Жена складывает свою работу и встает.

— Куда ты идешь? — спрашиваете вы.

— Иду спать в детскую, — следует холодный ответ.

— Это будет очень неучтиво, — убеждаете вы. — Мы должны быть вежливы с бедняжкой; ведь это, можно сказать, ее комната. Она издавна там появляется.

— Очень странно, — отвечает ваша возлюбленная супруга, — она никогда не появляется в твое отсутствие. Просто непонятно, где же она бывает, когда ты в городе.

Это несправедливо. Вы не можете сдержать возмущение.

— Что за чепуху ты говоришь, Элизабет! — восклицаете вы. — Я всего лишь вежлив с нею.

— У некоторых мужчин такие странные понятия о вежливости, — отвечает Элизабет. — Но, ради бога, не будем ссориться. Мне просто не хотелось бы вам мешать. Там где двое, третий лишний.

С этими словами она удаляется.

А наверху дама под вуалью все еще ждет. Интересно бы знать, сколько времени она здесь останется и что произойдет после ее ухода.

Боюсь, что в нашем мире для вас, призраки, нет места. Помните, как они явились к Гайавате — призраки милых сердцу людей? Он молил их вернуться к нему, утешить его. «И в вигвам они явились, к очагу безмолвно сели, леденя дыханьем воздух и улыбку Миннегаги».

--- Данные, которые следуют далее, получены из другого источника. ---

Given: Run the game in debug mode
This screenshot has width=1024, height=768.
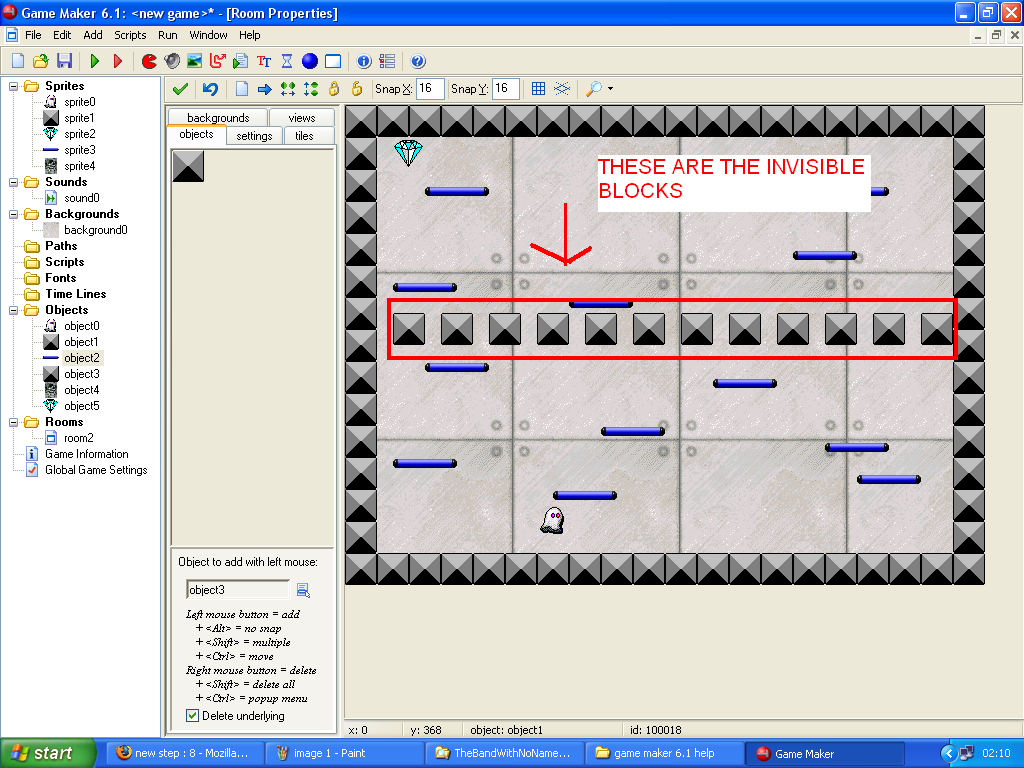Looking at the screenshot, I should (118, 61).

В нашем мире нет места для вас, о несчастные, бледные призраки. Не тревожьте нас. Погрузитесь в забвение. А вы, полная пожилая матрона, теперь, когда ваши поредевшие волосы стали седеть, потускнели глаза, расплылся подбородок, а голос огрубел от резких замечаний и воркотни, без которых, увы, нельзя вести дом, — теперь, прошу вас, оставьте меня. Я любил вас, пока вы были живы. Как были вы милы, как прелестны. Я вспоминаю вас в белом платье, среди цветущих яблонь. Но вы умерли, и ваш призрак тревожит мои сны. Лучше бы он меня не посещал.

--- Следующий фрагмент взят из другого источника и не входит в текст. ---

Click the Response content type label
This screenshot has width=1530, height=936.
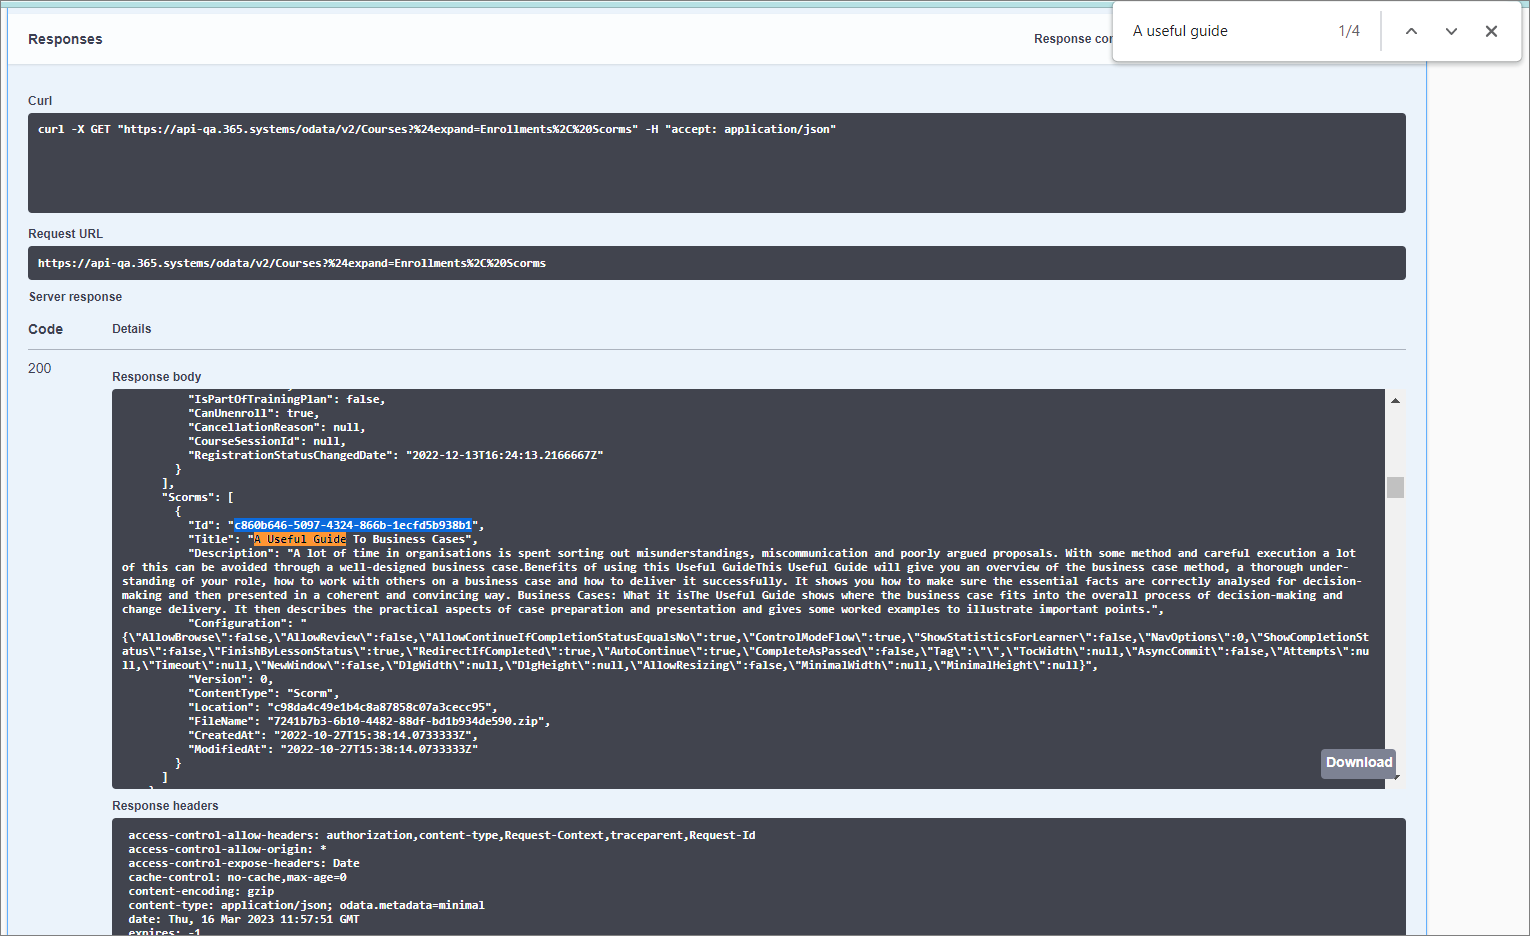click(x=1072, y=39)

И ты, старик, скучно глядящий на меня из зеркала, когда я бреюсь, зачем ты неотвязно маячишь передо мной? Ты — призрак веселого парня, моего давнего хорошего знакомца. Останься он в живых, он достиг бы многого. Я всегда верил в него. Зачем ты преследуешь меня? Лучше бы мне вспоминать его таким, каким он был. Я никогда не думал, что он превратится в столь жалкий призрак.